Ça la liquéfie, la vieille Barbara.

— Vous êtes la plus grande d’entre les grandes ! gazouillé-je. C’est en effet le bon Dieu qui vous a mise sur ma route, chère immense vedette !

Elle trépide du fondement. C’est bon ! Ça rend ! Ça biche !

Je poursuis, remettant dans ma soutane tout respect humain, soucieux seulement d’atteindre le but, comme disait si justement Raymond Kopa au temps de ses prouesses :

— Je voudrais que les gouvernements de mon dentier, je veux dire du monde entier, s’unissent pour édifier votre statue en or massif, taillée dans la masse !

— Merci, merci, mon petit, vous êtes un connaisseur !

— Votre nom sera écrit au néon dans l’Histoire du cinématographe (Je sais causer aux vieillardes, non ?). Des rues, que dis-je : des avenues le perpétueront, ce nom glorieux ! Et je voudrais que la véritable Victoire de Samothrace, ridiculisant ses maigres répliques, étende ses ailes de marbre sur l’airain de votre légende !

Ouf ! C’est osé, hein ? Faut le faire ! Ça ne s’improvise pas en potassant le dernier Sagan, une diatribe pareille !

Pour couronner le discours, je tombe à genoux devant elle et j’enfouis ma tête dans les plis de sa robe en lamé or.

Béru qui somnole risque un œil à travers son brouillard éthylique.

— Ça y est, il va passer l’hospice à la casserole ! balbutie-t-il. T’as de la santé, San-A. Ta boîte de vitamines C, tu la laisses pas au vestiaire…

Je ne réponds rien. J’attends. J’écoute soupirer la Dame. Son cœur cogne tellement fort qu’un qui s’approcherait d’elle risquerait d’être renversé.

— Mon petit amour, soupire Barbara en caressant ma chevelure, soyez heureux : les injustices ont été réparées… Regardez !

Elle se lève et va au piano à couette. Elle frappe huit fois de suite sur le si bémol de gauche. O miracle ! L’instrument pivote, dévoilant une fosse dans le plancher. Un projo caché dans un bouquet de chrysanthèmes s’éclaire. Il y a comme un bruit feutré et, lentement, majestueusement, la Victoire de Samothrace monte de l’orifice. Altière ! Sublime !

Béru cligne des yeux.

— Je suis complètement naze, bavoche le Monstrueux, voilà que j’ai des hallucinations. Si vous permettriez, je me piquerais un somme sur le sofa !
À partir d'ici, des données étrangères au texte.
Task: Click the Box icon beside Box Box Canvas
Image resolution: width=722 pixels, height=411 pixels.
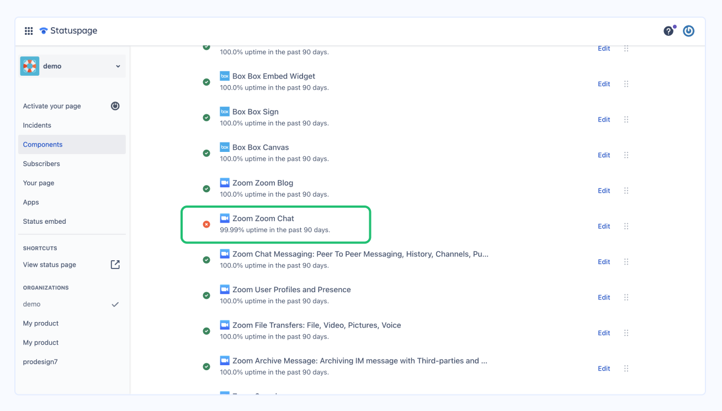Action: (x=225, y=147)
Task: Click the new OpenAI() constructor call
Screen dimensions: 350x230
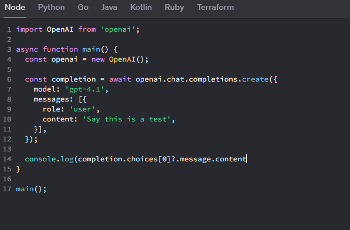Action: coord(120,59)
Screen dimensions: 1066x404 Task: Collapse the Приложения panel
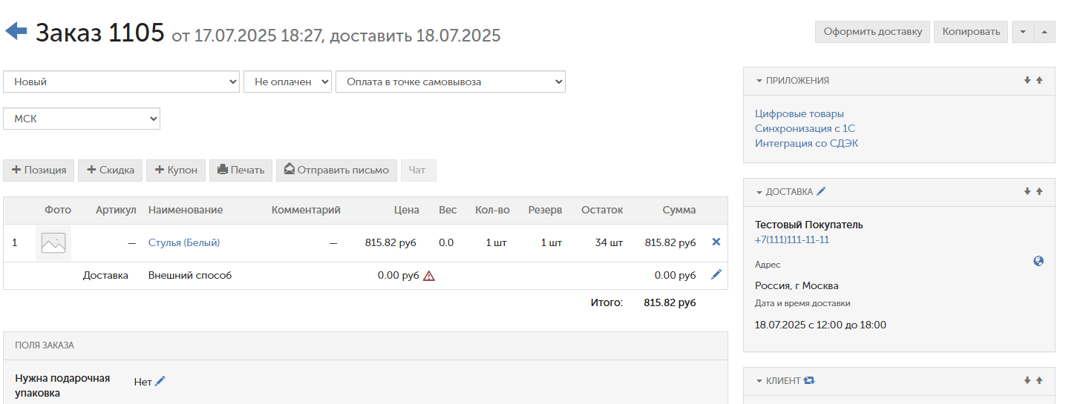pos(759,81)
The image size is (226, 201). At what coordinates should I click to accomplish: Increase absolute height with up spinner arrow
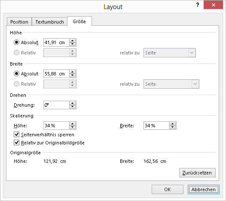(x=72, y=41)
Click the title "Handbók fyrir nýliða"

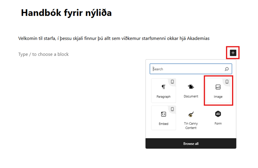66,13

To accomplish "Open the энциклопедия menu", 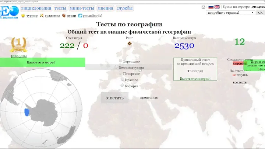I will 36,8.
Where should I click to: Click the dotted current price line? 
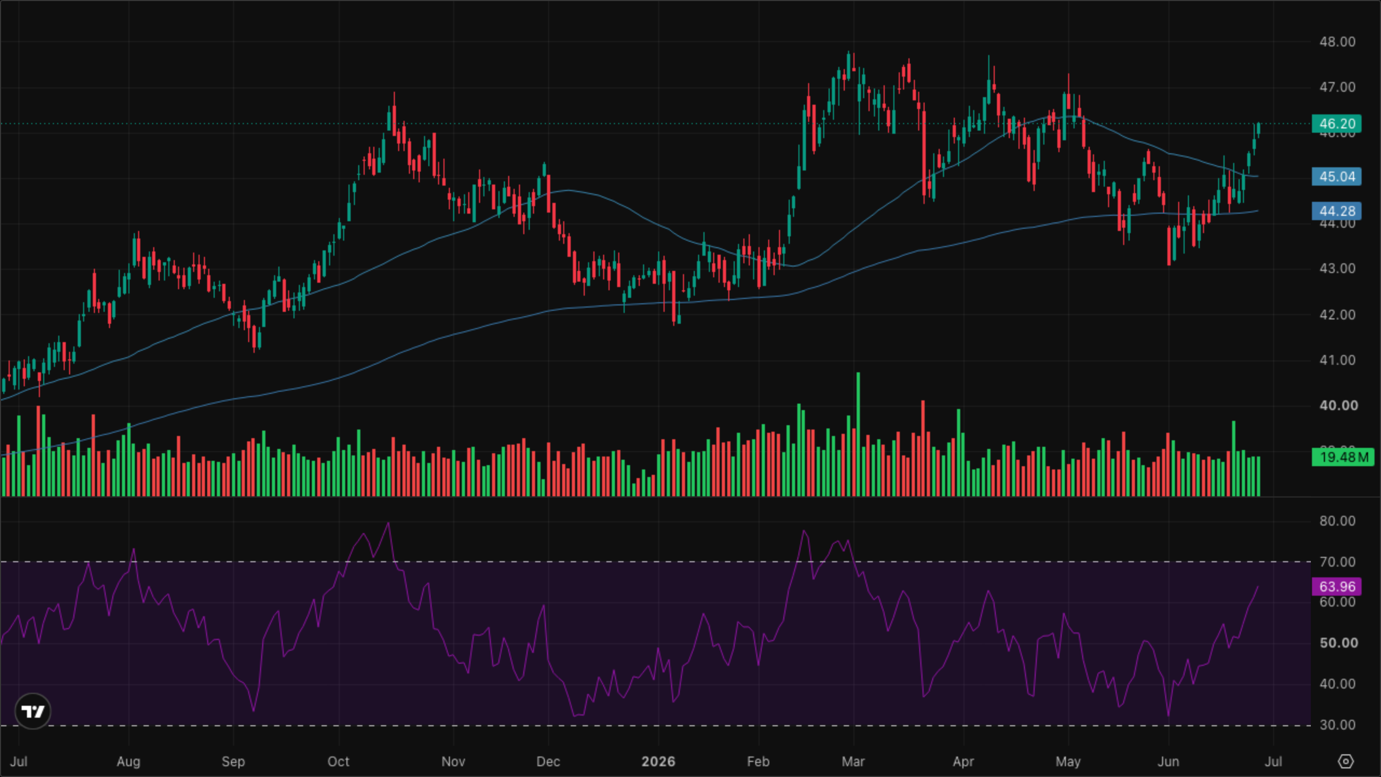point(655,124)
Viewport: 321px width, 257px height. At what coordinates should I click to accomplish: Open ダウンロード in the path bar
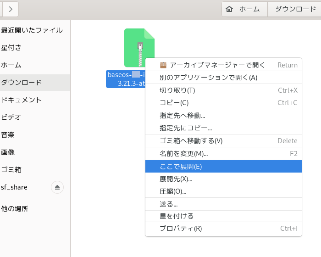tap(295, 9)
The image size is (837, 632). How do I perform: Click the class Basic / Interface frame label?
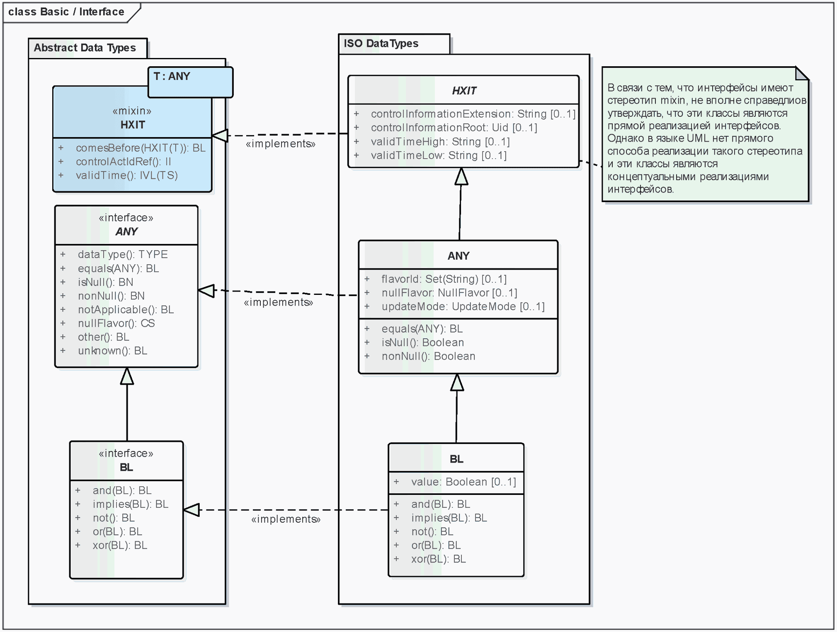click(66, 12)
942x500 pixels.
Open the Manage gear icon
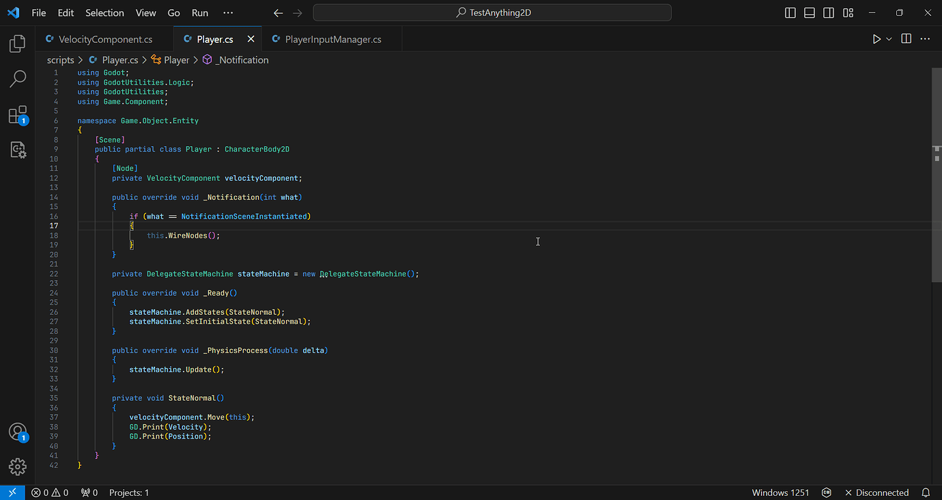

Et, tournant le dos au chef-d’œuvre, orgueil du Louvre et par la même occasion de la France éternelle, terre de contrastes et fief de l’intelligence universelle, Bérurier se met à ronfler.

CONCLUSION

C’est la big réunion dans le burlingue du Vieux.

Sont réunis, deux points à la ligne :

Le Boss, en costard noir, cravate blanche, Légion d’honneur rouge et calvitie rose praline ; Béru, loqué de frais, moi-même, en bleu-croisé-cravetouze et pochette noire, Pinaud, plâtré un peu partout et tenant une grosse boîte en carton sur ses genoux et, enfin, devinez qui ? Vous êtes trop truffes, vous ne trouverez pas : le ministre des Bazars soi-même, la figure baudelairienne et le verbe comme un hydroglisseur sur le lac Ontario.

Non, mais vous jugez d’un honneur ? Le Sinistre des Bazars en chair et en os ! Grave, un brin tragique pour faire plus vrai.

— Messieurs, fait-il, je tenais à remercier tous les héros de cette enquête si particulière et si délicatement menée. Vous fûtes à la peine, soyez à l’honneur ! Vous avez bien mérité de la Patrie en restituant à la France l’un des plus beaux fleurons de son patrimoine artistique.

Bérurier sanglote et se mouche dans sa cravate. Le Vieux est d’une pâleur marmoréenne, tout comme la Victoire qui nous donna tant de soucis.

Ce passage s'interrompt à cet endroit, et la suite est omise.